Splunk Search

report on disk usage spikes?

mitag
Contributor

Need a report that:

  1. Lists volumes with significant disk usage spikes over a given timeframe.
  2. Plots those disk usage spikes over time.

P.S. Not interested in volumes with high percentage of used disk space - only in those that had a spike of say more than 20%.

I am assuming I'd need to:

  1. List volumes that had such a spike by calculating max and average values for e.g. UsePct for a volume and then leaving only those with the delta > 20;
  2. Run a timechart or something similar on those volumes.

Blanking out on how to do that and would appreciate your help - thanks!

P.P.S. This is as far as I've gotten - and it seems to correctly ID volumes with usage spikes (updated May 5):

sourcetype=WinHostMon source=disk FileSystem!="SNFS"
| stats min(storage_used_percent) as min,
        avg(storage_used_percent) as avg,
        max(storage_used_percent) as max,
        by host, Name FileSystem DriveType
| eval delta = max - avg
| where delta>20
| sort - max delta avg

The above produces the full stats table for all hosts and their volumes that had a spike; adding | fields host Name to it would produce just the hosts and volume names; the question remains: what is the best way to plot storage_used_percent on those volumes over the timeframe of the search?

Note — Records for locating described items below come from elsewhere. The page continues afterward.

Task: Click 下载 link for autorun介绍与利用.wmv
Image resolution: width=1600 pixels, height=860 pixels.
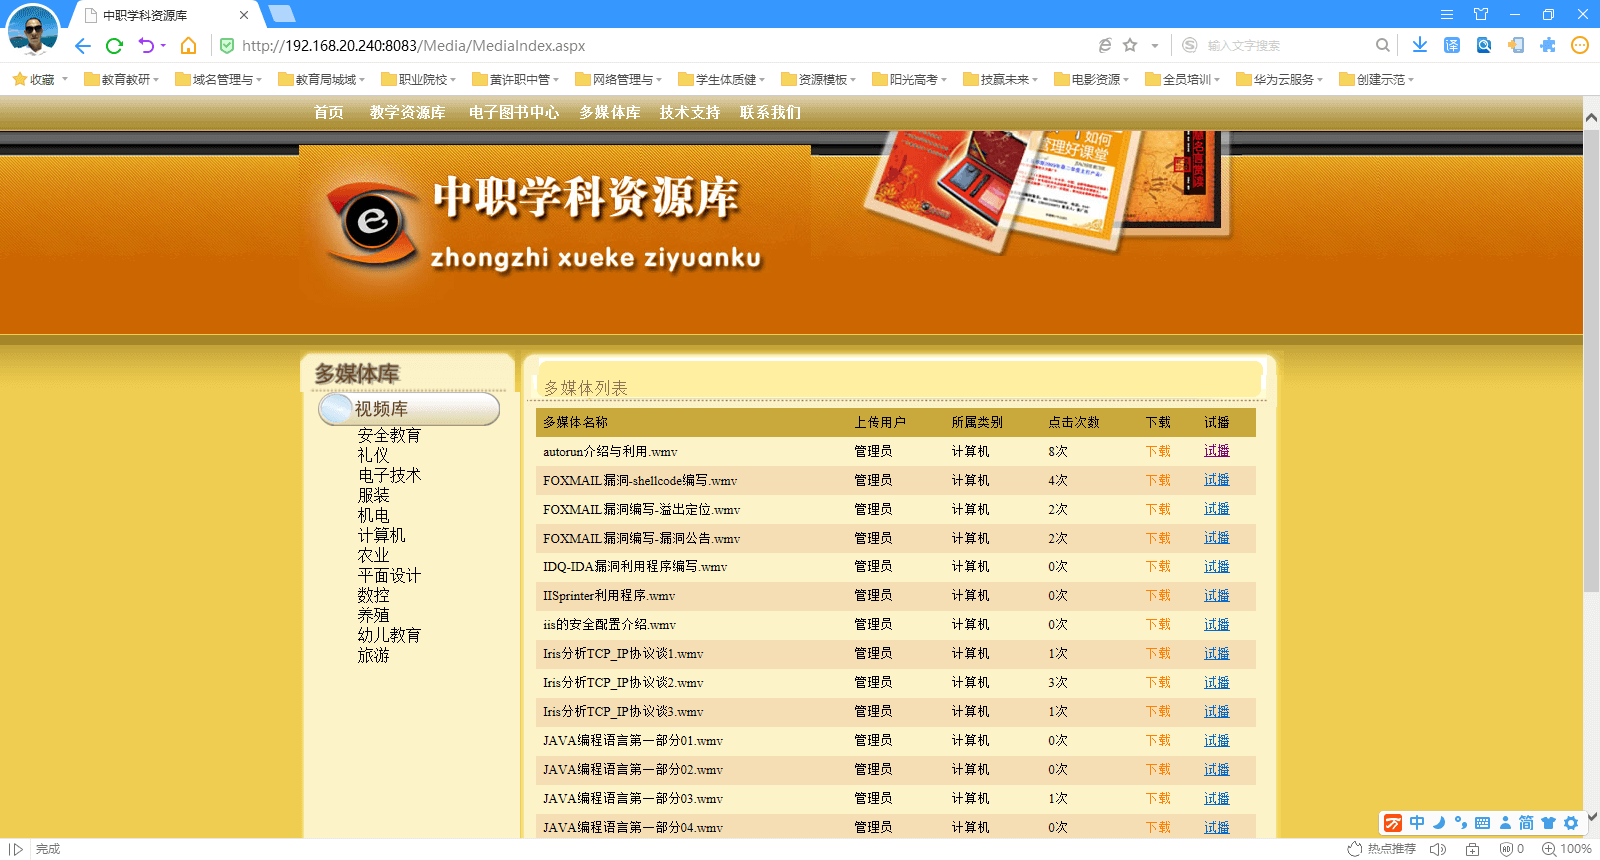Action: point(1158,452)
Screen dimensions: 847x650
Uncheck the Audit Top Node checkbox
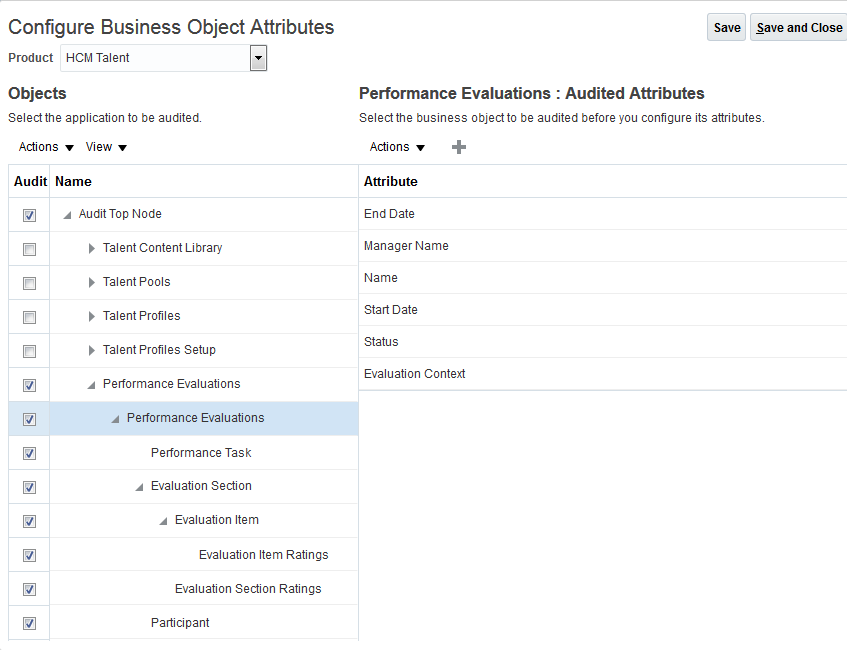click(30, 215)
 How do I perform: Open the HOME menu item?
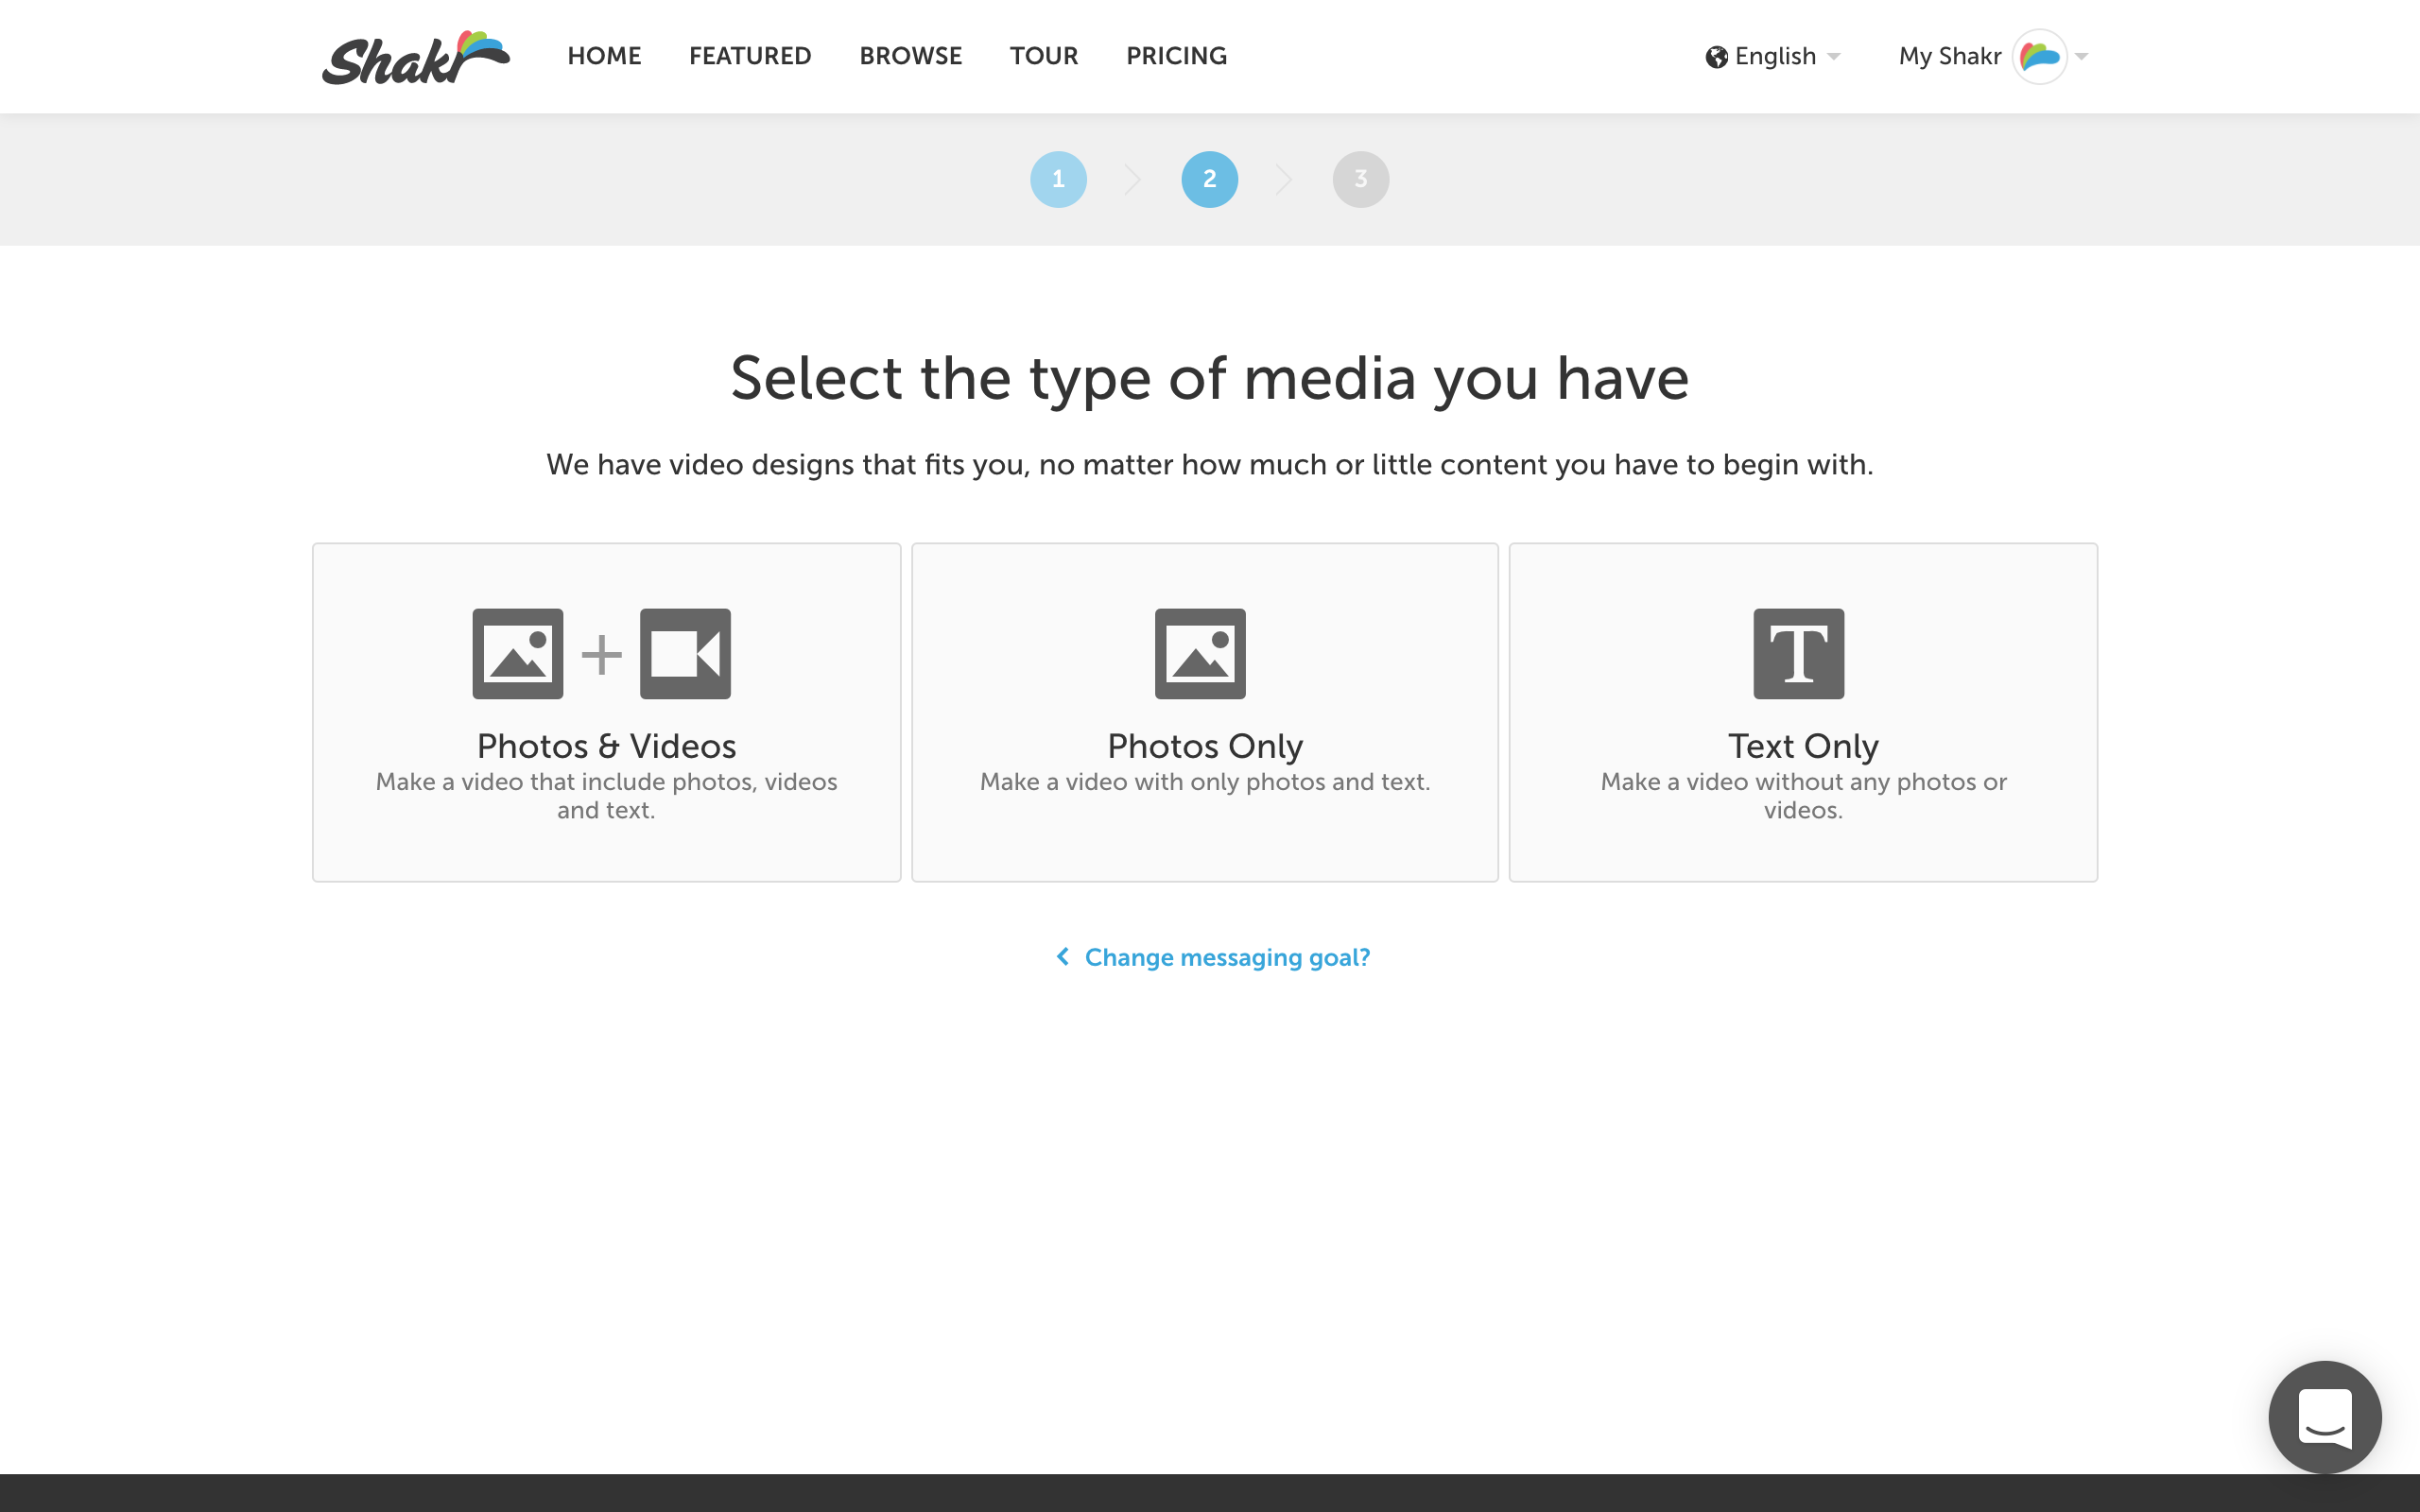pos(604,56)
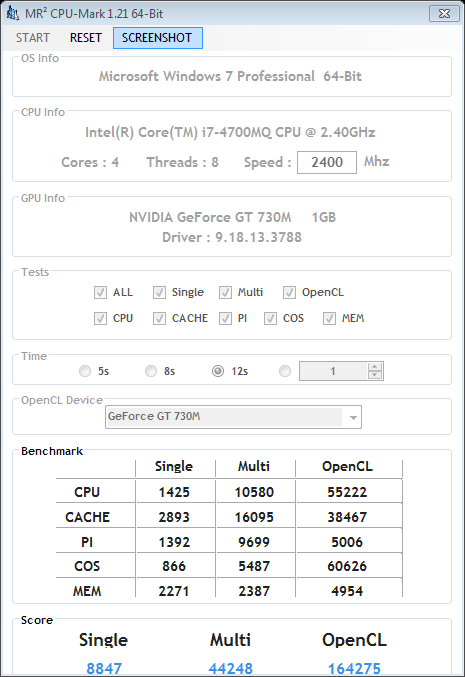
Task: Click the SCREENSHOT button
Action: tap(158, 38)
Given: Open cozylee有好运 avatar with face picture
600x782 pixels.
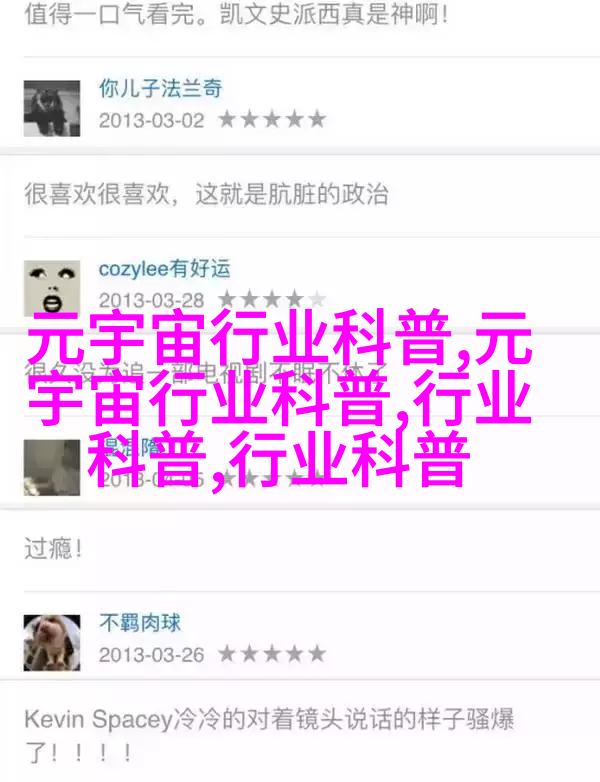Looking at the screenshot, I should 52,288.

P.P.P.S. Bonus points for streamlining the above search and making it faster; generally a streamlined mechanism for pinpointing anomalies (spikes, unusual deviations or volatility) on any available metrics - such as CPU, memory, disk and network utilization. (I have yet to properly configure Splunk infrastructure apps - perhaps such mechanisms are included in those.)

0 Karma

to4kawa
Ultra Champion

UPDATE:

 sourcetype=WinHostMon source=disk FileSystem!="SNFS"
| eval description=host."_".Name."_".FileSystem."_".DriveType
| bin _time span=1h
| stats min(storage_used_percent) as min,
           avg(storage_used_percent) as avg,
           max(storage_used_percent) as max by _time description
| eval delta = max - avg
| eval host=mvindex(split(description,"_"),0)
| eval flag = if(delta > 20,1,0)
| eventstats sum(flag) as flag by host
| where flag > 0
| sort 0 _time
| fields _time host max
| xyseries _time host max

I see, thanks to provide the detail.
It would be very easy to understand if other people wrote like this too.

0 Karma

mitag
Contributor

Thank you - appreciate the kind words. Doesn't seem to be working though (probably something simple).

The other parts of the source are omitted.